Composition is probably the most important area you should master with your photography. Much of an image’s visual impact results from the way in which the subject or subjects are arranged. Although we each may have different opinions when we view photographs, following some simple guidelines may mean the difference between a “snapshot” and an award-winning image! You will notice I referred to them as guidelines. These are simply suggestions, rather than rules, which give you more leeway for creativity. Here are a few for you to consider:
Practice the “Rule of Thirds” – Don’t become so focused on your subject that you place it dead-center in your viewfinder (“bulls-eye” effect). Imagine that your viewfinder is divided equally into thirds, both horizontally and vertically. By placing your subject at any of the points where those imaginary lines intersect, you will dramatically improve your pictures. If your subject is in motion, give it room to move “into” rather than “out of” the image. Being conscious of these imaginary lines will also help you keep any horizon lines level. Some cameras even have a grid or level on the screen to help with alignment.
Check the “Edges” – We’ve all seen the pictures of Uncle Joe with a tree growing out of his head. Be aware of all the elements lurking in your pictures.

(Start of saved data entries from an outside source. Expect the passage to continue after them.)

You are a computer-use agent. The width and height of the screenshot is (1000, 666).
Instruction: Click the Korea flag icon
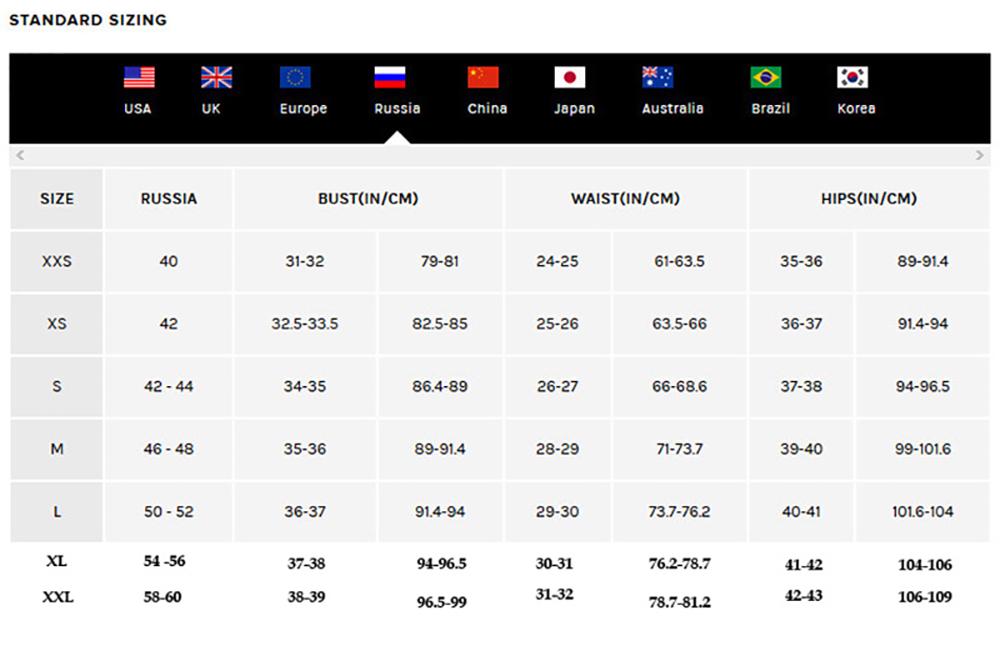852,77
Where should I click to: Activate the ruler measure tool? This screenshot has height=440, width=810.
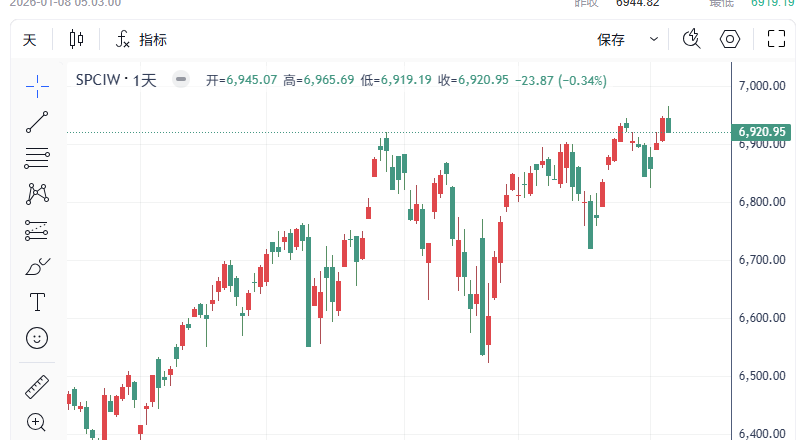coord(37,386)
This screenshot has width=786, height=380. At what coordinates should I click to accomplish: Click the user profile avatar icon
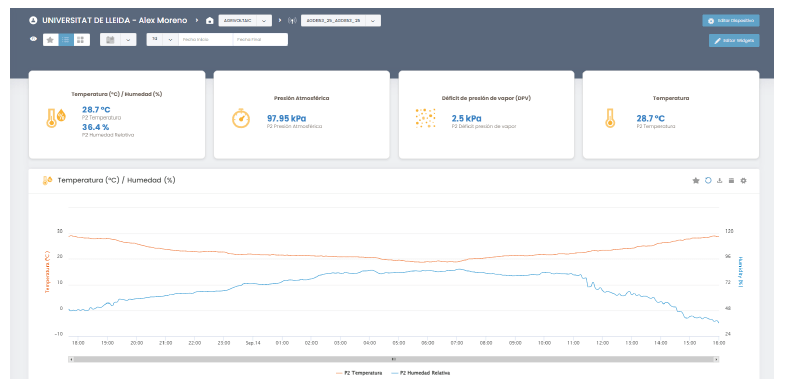pos(33,21)
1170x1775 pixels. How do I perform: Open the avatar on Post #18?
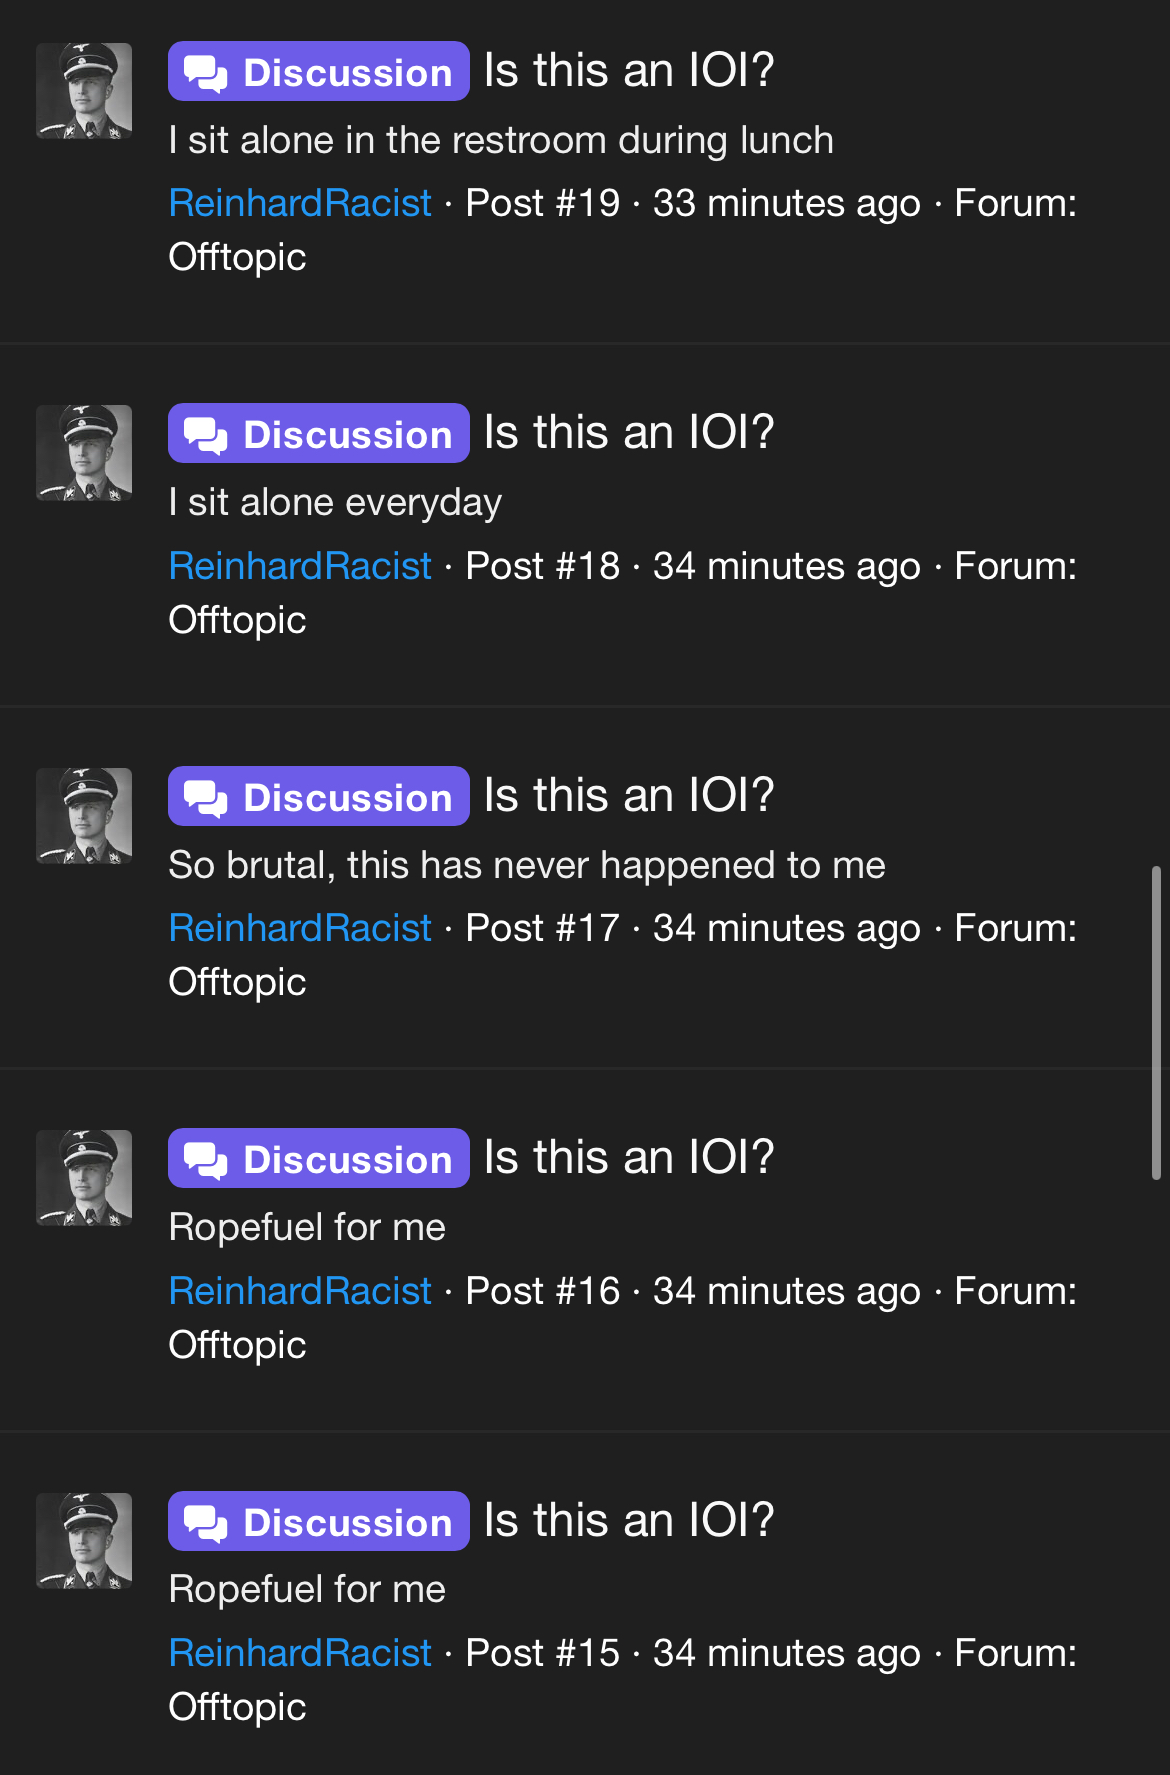point(84,453)
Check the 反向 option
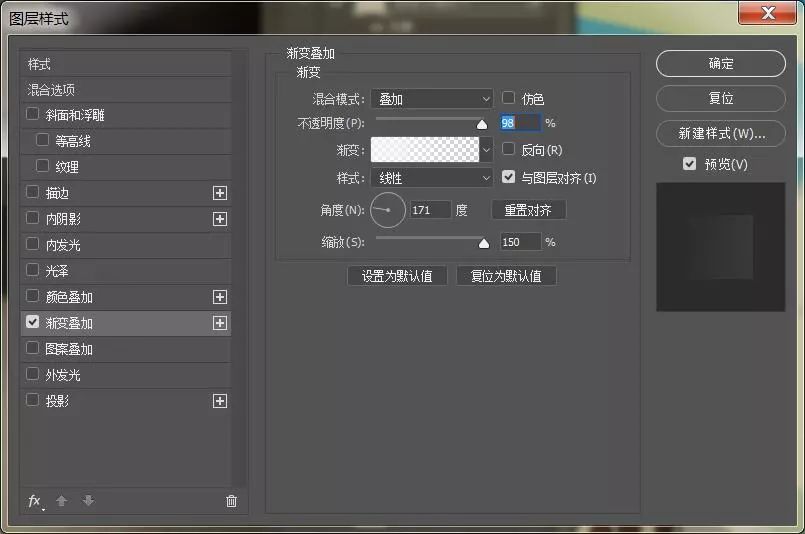 [x=509, y=150]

Look around all the edges of your viewfinder and watch for stray branches, power lines, and other visual “clutter” that might detract from your intended picture. If you include people in your shot, make sure you don’t cut anyone in half, or inadvertently cut off something you want in the picture. At the same time, don’t be afraid to incorporate foliage or elements around the edge to frame your subject.
Vertical or Horizontal? – Try to match the orientation of your framing to the shape of your intended subject. If the object is tall and slender, try rotating your camera to a vertical format. If your subject is wide, or spread out like a landscape vista, perhaps a horizontal format would be better. With the recent popularity of smart phone cameras and Instagram, the square format has become a new option. Keep these different formats in mind when you shoot an image, so that it fits the proportion of the final framed print, card or book you might want to design in the future.

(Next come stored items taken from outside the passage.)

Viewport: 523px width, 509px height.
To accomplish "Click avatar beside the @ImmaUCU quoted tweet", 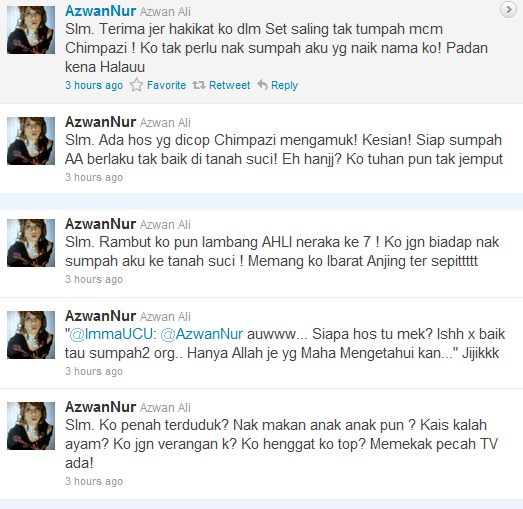I will (31, 335).
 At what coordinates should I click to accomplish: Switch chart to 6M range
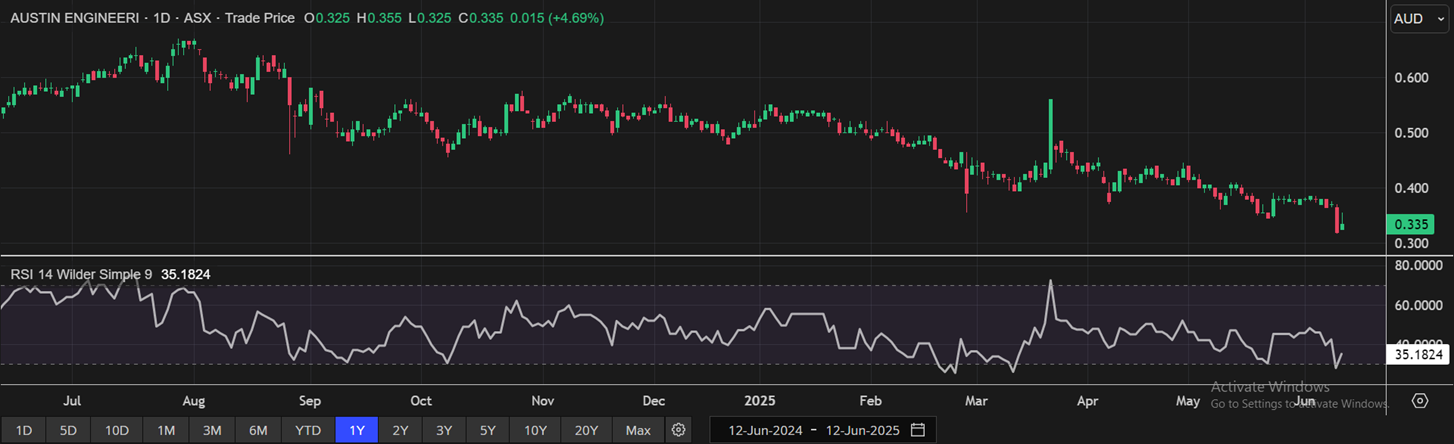(x=258, y=430)
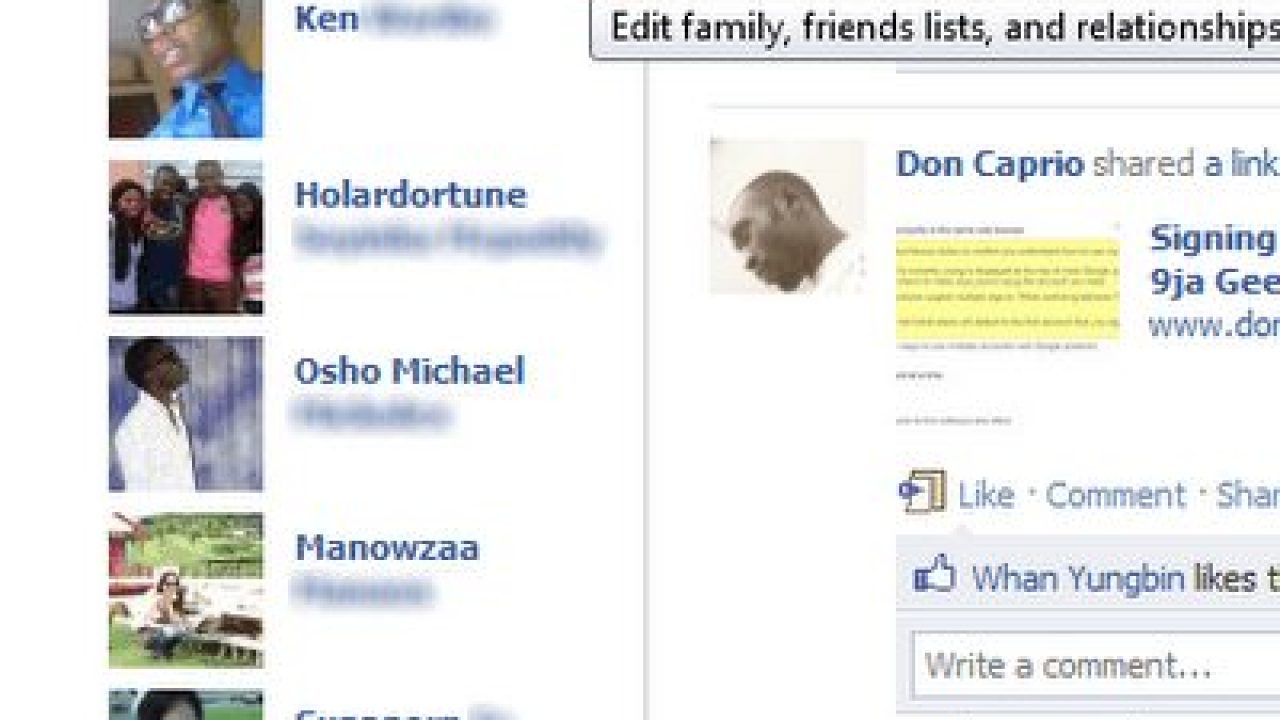
Task: Open Manowzaa's profile photo
Action: click(x=186, y=590)
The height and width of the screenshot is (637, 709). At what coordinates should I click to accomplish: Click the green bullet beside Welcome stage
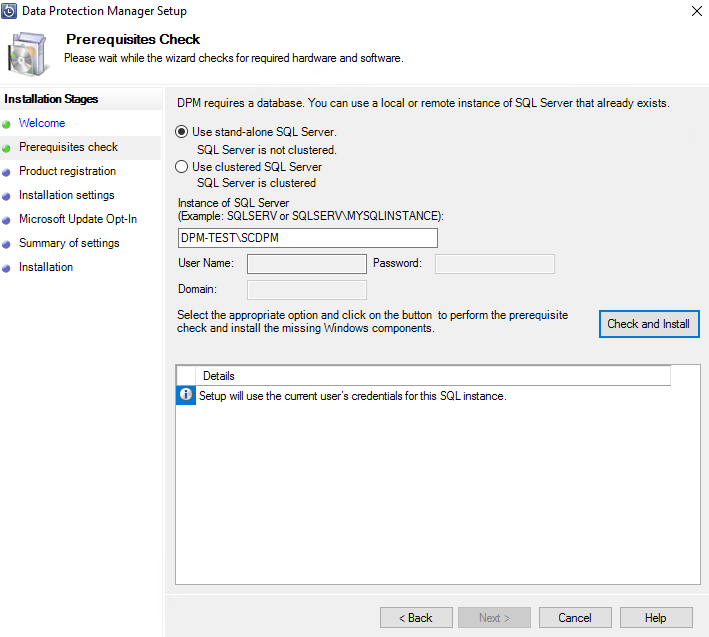6,124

Lead Me On! – Make good use of existing curved lines or elements in your foreground to “lead” your viewer into your photo. An “S”curve works especially well, and can be a stream, a road, a fence, a distant valley, a mountain pass, railroad tracks, or a simple trail through the woods. Diagonal lines in your composition can also create a strong image.

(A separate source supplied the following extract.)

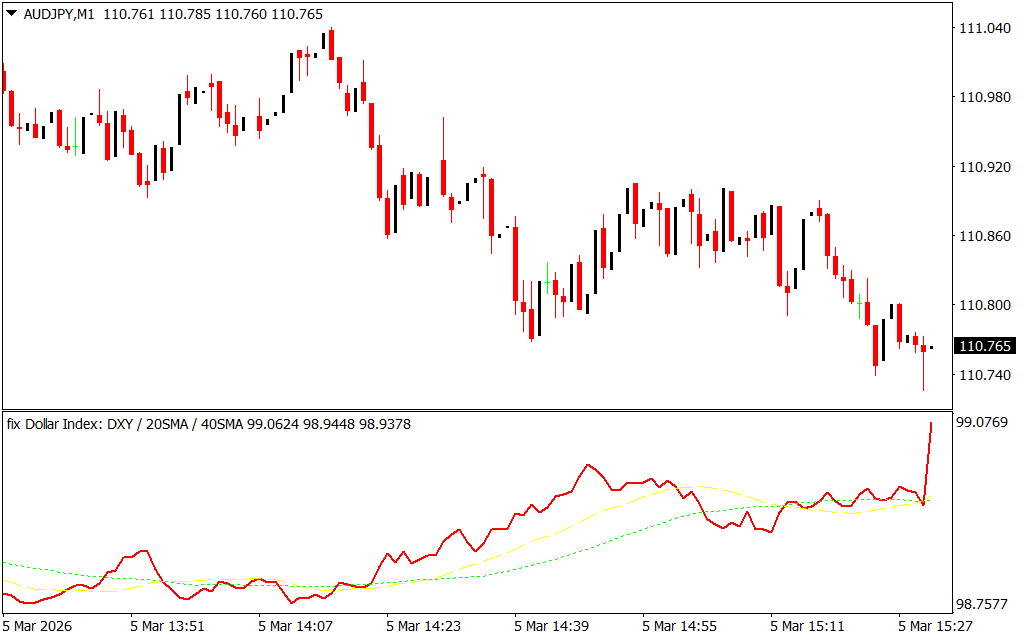
Task: Click the top of the red DXY spike
Action: pyautogui.click(x=931, y=424)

Brace for Impact! – Make sure your viewer easily recognizes your intended subject of interest. Use of bright colors, filling the frame, isolating it from a distracting background and utilizing different angles of view can improve your image. Placing a brightly colored object in a landscape (like a little kid with a red sweatshirt on a country road, or a red canoe on a mountain lake) can add interest and a sense of scale to an image.
EXPERIMENT! – The most important tip is to experiment. Try different settings, different angles and perspectives, different lighting directions. Digital images are “cheap” to shoot, and if you goof, delete them and try again!
Want to learn more about composition or other aspect of photography? Check out our classes at http://www.haroldsphoto.com
By Guest Blogger Marty DeWitt
- Make sure battery is at full (or close to full) charge
- Set camera exposure mode to “M”
- Set shutter speed to “bulb”
- Set f/stop to 22
- Set ISO to 200
- Attach camera to tripod, or other support, so camera is perfectly still
- Start with 20 second test exposure
- Review test exposure and if necessary, adjust f/stop for better exposure (lower f/stop for lighter image, higher f/stop for darker image)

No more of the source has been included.